*Description of the task*
Beginning with the line that has "Image resolution: width=493" and ending with the line that has "This screenshot has height=900, width=1600.", retype the entries below exactly, except for the pictures.

*Data*
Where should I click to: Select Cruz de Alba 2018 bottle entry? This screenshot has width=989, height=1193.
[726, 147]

...

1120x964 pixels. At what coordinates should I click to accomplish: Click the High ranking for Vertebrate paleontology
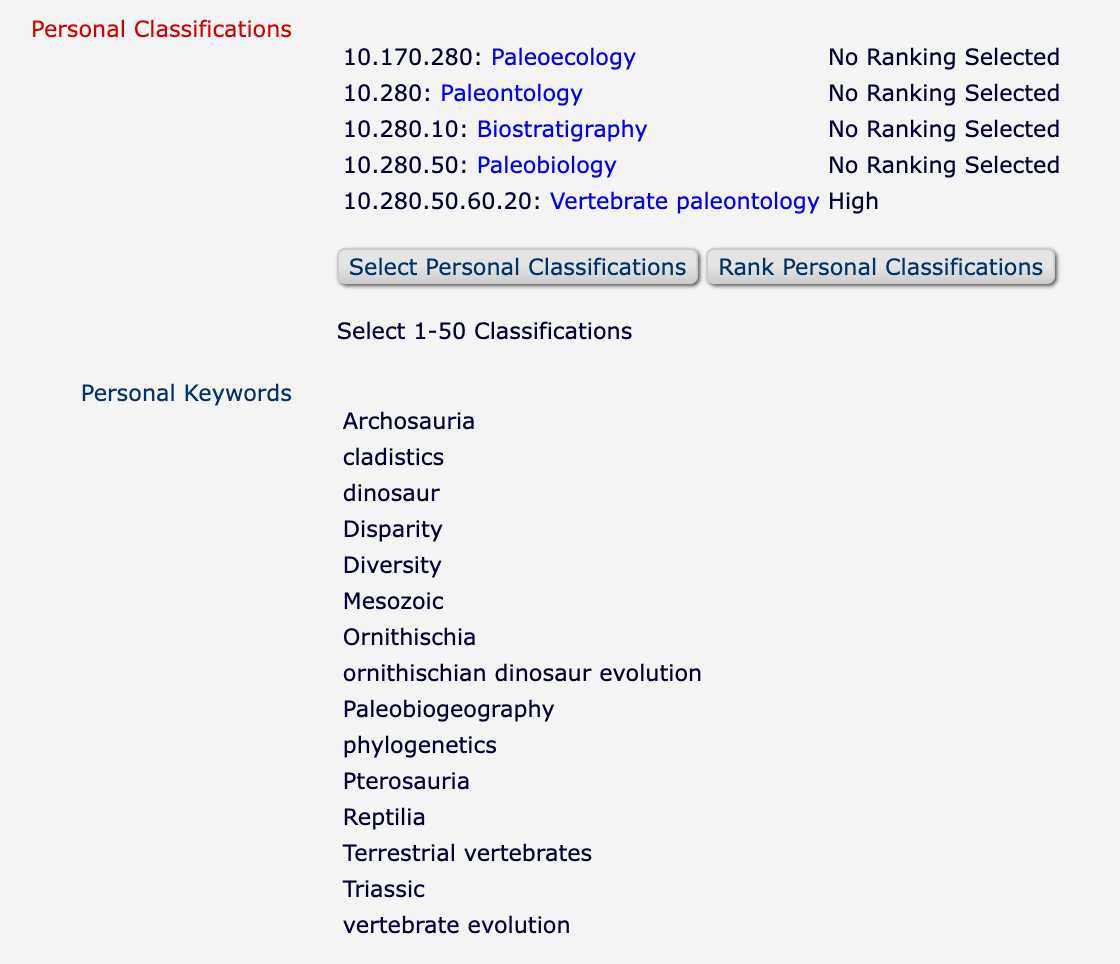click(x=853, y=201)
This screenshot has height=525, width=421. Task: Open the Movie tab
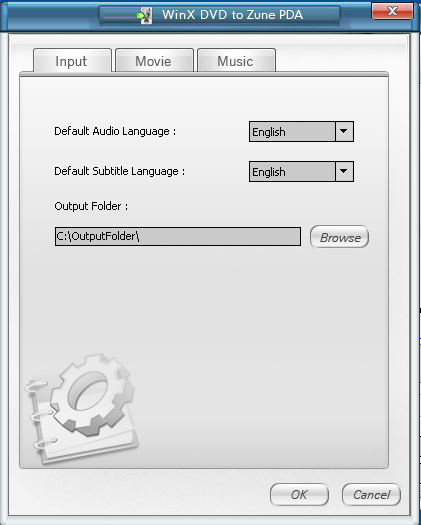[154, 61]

--

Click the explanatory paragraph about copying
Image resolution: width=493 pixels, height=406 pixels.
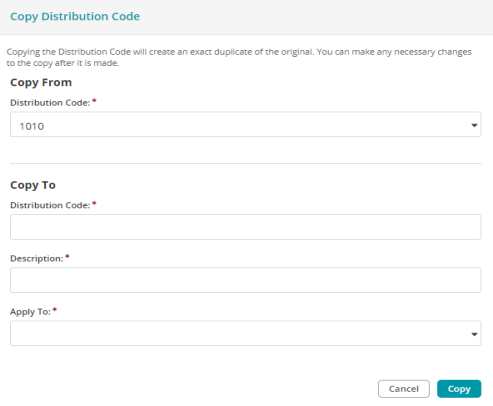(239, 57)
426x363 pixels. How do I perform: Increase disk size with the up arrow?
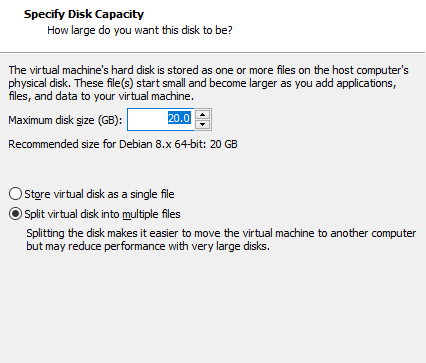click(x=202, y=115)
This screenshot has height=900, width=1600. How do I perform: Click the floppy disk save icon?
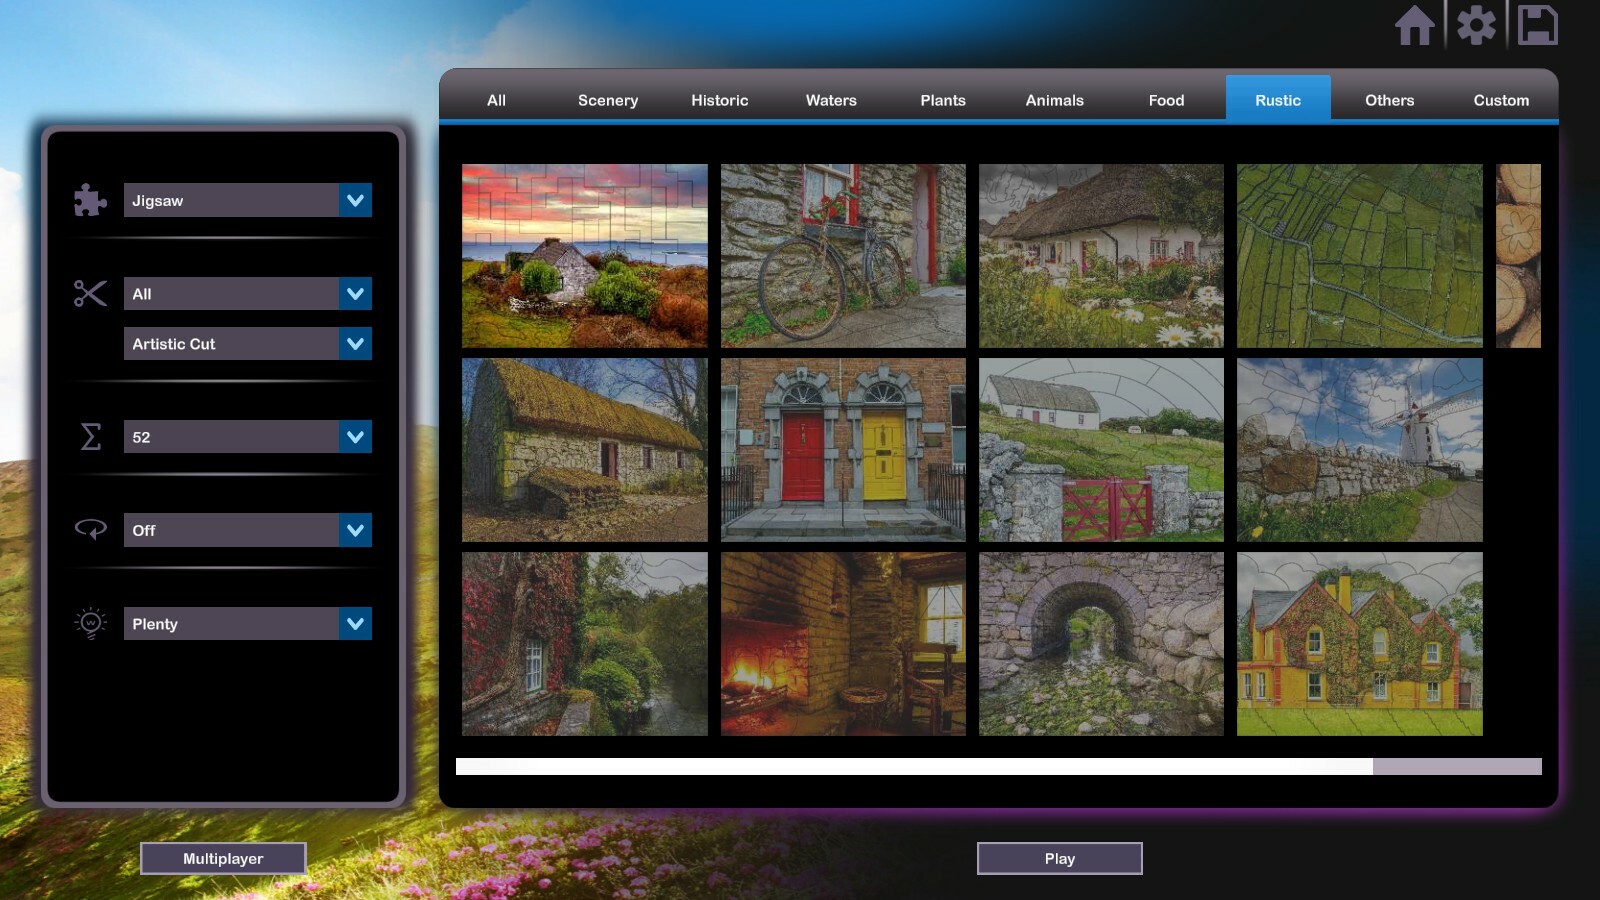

*Response*
Image resolution: width=493 pixels, height=406 pixels.
(239, 57)
426x363 pixels. How do I perform: Increase disk size with the up arrow?
click(x=202, y=115)
This screenshot has height=900, width=1600. How do I perform: Click the floppy disk save icon?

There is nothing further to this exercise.